With plenty of rest days and runs that stopped well short of exhaustion, the slow and steady pace of the program got him motivated and fired up to keep on going.

“It had an interesting effect on me because it was holding back so much, for whatever reason, that made me want to do it more,” he said.

Mushen now says that he does six running workouts a week, including four easy runs of about 45 minutes to an hour at a pace of around 13 minutes per mile for overall health and aerobic capacity. He’s recently added more intense sessions, such as hill sprints, but in shorter sessions of about half an hour.

“It’s something I really look forward to now,” he said. “I had a tendency to go really hard, get burned out. The maxim burned into our collective consciousness is no pain, no gain. But I’ve learned that it’s not always right.”

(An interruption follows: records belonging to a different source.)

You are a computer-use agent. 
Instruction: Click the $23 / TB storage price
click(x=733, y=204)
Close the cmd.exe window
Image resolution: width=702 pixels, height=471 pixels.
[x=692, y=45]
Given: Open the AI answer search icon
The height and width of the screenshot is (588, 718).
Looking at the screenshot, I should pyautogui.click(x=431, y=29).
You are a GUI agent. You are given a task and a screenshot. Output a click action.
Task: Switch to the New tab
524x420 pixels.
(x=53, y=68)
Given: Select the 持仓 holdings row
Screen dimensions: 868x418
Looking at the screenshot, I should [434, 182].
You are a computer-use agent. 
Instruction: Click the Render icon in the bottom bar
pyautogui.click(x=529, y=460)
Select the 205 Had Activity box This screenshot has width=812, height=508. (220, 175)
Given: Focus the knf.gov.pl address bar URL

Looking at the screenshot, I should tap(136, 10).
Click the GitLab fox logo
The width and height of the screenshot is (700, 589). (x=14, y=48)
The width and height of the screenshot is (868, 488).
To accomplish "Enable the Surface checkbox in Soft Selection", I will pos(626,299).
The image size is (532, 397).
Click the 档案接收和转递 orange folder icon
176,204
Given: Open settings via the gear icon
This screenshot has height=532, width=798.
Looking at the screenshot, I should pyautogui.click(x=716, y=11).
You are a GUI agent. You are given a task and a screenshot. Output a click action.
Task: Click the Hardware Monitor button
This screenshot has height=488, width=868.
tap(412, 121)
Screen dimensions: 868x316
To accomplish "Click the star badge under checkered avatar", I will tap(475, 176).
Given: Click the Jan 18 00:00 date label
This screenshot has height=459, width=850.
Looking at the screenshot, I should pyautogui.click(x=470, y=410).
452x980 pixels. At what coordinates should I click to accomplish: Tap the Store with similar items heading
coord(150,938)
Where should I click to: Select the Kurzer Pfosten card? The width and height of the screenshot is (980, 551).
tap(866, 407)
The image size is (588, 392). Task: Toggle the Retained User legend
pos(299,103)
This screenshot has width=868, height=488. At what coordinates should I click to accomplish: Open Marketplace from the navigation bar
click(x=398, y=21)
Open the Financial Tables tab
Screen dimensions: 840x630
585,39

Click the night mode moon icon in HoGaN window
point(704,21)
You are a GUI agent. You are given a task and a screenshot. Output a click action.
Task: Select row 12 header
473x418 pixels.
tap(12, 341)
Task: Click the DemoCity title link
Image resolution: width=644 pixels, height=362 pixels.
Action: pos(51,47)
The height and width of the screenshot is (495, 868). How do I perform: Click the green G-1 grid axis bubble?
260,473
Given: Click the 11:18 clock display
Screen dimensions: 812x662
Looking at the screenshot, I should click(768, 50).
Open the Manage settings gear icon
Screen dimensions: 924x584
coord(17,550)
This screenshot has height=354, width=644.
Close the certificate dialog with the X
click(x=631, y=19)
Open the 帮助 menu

“It saved me so much time. I probably wouldn’t have done it if I had to go read books on running,” he said. “A coach would have been the way to go, but didn’t know if I wanted to invest in that upfront, so ChatGPT was a good compromise because it’s free.”

“I’m still a beginner, but I’m in such a better position to even evaluate what a good coach is. Before, I never would have thought of getting a running coach. Just the thought would be so bizarre,” he said.